- EXERCISE GOAL -
Every line below between the one holding "Click the DOLLERIS word in the header logo" and the one holding "The image size is (1536, 869).", inclusive, should be copied exactly, and no other line.

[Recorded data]
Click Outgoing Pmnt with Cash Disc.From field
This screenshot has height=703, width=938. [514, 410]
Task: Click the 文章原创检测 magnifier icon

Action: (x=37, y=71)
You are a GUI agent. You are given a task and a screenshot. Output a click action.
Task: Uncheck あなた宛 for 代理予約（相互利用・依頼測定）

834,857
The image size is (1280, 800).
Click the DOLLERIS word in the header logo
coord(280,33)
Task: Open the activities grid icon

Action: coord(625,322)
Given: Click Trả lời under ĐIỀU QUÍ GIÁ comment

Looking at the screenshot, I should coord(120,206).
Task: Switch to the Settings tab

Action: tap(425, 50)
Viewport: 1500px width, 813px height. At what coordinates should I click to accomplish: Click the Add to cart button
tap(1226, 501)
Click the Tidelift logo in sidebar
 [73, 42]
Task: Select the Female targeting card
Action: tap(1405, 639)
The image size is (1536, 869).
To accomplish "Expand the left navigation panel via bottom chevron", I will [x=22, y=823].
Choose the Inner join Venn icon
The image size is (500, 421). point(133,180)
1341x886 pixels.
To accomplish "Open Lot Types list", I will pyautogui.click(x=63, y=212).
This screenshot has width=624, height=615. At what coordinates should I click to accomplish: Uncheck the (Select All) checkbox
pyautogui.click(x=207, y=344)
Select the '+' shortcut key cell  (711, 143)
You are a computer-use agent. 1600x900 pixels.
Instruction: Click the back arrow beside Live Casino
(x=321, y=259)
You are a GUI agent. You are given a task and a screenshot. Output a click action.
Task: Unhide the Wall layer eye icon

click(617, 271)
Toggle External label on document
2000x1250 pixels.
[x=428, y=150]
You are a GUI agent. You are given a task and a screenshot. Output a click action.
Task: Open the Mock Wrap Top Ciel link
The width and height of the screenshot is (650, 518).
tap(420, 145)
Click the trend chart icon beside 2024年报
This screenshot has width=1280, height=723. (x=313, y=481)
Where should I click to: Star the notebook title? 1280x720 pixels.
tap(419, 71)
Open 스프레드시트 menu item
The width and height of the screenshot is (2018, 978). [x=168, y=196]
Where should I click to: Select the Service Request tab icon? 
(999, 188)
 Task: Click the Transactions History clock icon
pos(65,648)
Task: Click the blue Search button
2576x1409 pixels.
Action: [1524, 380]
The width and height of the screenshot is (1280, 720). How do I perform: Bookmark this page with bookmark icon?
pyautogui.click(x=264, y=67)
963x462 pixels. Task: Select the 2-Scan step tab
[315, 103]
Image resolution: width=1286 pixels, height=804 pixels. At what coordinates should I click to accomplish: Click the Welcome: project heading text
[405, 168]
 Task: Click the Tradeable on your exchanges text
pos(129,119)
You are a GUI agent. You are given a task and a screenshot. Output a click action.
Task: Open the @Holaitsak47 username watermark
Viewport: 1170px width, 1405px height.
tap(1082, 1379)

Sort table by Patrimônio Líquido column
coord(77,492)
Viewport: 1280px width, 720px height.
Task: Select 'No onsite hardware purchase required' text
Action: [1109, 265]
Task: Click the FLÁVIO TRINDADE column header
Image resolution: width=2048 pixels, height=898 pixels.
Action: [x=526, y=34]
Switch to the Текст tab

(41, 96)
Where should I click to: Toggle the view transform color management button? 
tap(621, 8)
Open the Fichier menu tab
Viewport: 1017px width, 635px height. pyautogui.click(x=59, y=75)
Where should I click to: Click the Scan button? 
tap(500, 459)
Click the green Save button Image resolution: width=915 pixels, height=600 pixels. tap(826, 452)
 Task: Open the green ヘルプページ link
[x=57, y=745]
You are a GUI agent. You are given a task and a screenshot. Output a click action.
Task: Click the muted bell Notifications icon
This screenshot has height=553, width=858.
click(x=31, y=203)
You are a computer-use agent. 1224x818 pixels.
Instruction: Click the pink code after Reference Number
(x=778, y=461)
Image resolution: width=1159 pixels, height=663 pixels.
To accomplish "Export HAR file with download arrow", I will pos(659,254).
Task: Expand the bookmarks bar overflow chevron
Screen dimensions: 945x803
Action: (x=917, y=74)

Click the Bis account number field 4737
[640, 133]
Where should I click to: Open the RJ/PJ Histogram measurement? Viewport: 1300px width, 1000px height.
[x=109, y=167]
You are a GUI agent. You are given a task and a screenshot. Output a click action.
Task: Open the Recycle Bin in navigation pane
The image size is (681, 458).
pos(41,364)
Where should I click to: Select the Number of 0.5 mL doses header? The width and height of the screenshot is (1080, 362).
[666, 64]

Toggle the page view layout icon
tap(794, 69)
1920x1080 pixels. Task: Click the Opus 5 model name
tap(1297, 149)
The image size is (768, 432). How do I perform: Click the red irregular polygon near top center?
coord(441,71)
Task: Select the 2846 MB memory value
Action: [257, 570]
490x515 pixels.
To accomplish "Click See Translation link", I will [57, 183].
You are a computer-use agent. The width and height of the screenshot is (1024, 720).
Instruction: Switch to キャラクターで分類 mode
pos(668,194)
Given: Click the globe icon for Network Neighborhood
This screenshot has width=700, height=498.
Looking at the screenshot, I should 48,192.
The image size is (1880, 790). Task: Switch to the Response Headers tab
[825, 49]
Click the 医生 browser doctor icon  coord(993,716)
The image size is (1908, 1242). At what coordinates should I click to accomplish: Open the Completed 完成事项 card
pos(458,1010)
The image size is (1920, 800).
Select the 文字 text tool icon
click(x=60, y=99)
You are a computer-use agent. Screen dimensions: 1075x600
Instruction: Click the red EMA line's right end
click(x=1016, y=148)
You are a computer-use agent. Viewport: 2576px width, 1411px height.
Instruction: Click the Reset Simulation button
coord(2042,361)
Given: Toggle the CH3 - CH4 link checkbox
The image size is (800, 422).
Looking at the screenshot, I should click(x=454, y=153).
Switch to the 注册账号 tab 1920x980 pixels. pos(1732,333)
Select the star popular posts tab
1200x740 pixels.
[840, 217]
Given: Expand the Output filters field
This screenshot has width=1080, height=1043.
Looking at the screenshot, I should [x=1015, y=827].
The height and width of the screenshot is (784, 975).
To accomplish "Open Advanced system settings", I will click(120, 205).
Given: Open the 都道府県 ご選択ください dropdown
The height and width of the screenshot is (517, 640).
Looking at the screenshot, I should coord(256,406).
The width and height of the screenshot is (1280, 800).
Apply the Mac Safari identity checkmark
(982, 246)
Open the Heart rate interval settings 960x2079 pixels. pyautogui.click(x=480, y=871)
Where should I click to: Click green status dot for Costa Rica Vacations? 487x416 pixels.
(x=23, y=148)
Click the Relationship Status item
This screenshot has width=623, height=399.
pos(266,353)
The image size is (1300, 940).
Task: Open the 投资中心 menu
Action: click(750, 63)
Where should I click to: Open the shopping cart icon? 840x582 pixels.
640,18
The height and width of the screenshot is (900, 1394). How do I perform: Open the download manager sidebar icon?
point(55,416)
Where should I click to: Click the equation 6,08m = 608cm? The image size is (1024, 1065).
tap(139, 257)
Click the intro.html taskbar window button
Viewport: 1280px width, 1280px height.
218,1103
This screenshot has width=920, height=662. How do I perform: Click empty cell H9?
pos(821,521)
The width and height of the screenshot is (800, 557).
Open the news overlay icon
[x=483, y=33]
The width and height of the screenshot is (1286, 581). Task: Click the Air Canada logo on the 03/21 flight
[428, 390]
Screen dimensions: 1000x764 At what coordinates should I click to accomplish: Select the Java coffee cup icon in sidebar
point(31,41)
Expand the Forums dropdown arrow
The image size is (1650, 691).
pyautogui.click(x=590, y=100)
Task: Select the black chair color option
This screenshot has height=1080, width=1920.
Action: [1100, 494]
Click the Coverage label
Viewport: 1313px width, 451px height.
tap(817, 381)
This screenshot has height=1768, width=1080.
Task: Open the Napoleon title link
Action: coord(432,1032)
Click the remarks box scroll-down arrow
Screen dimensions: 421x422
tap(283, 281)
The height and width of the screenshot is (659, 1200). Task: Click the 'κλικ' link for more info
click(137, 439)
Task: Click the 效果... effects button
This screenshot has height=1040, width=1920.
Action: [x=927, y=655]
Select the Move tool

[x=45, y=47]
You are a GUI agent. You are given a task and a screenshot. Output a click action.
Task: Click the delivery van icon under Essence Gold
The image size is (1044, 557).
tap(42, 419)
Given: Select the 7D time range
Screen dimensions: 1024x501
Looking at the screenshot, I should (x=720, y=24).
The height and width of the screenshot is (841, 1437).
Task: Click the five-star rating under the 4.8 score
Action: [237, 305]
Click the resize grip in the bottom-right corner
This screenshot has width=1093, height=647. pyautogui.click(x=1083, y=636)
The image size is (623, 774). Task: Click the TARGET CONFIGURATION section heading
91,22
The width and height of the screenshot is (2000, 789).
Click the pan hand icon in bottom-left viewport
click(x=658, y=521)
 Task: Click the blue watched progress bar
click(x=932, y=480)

- ANSWER BOX -
Click the DOLLERIS word in the header logo
coord(280,33)
Task: Open the activities grid icon

Action: coord(625,322)
Given: Click Trả lời under ĐIỀU QUÍ GIÁ comment

Looking at the screenshot, I should coord(120,206).
Task: Switch to the Settings tab

Action: tap(425, 50)
Viewport: 1500px width, 813px height. At what coordinates should I click to accomplish: Click the Add to cart button
tap(1226, 501)
Click the Tidelift logo in sidebar
 [73, 42]
Task: Select the Female targeting card
Action: tap(1405, 639)
The image size is (1536, 869).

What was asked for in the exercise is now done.